--- PROVIDED RECORDS Enclosed Below ---

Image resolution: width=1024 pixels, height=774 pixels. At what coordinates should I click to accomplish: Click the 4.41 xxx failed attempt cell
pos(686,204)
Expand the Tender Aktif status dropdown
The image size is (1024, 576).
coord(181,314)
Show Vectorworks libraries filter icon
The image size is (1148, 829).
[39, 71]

--- End of Enclosed PROVIDED RECORDS ---

_DIRECTIONS FOR THIS TASK_
This exercise requires that all of the entries be repeated exactly.

_SOLUTION FOR THIS TASK_
Image resolution: width=1024 pixels, height=774 pixels. At what coordinates should I click to accomplish: Click the 4.41 xxx failed attempt cell
pos(686,204)
Expand the Tender Aktif status dropdown
The image size is (1024, 576).
coord(181,314)
Show Vectorworks libraries filter icon
The image size is (1148, 829).
[39, 71]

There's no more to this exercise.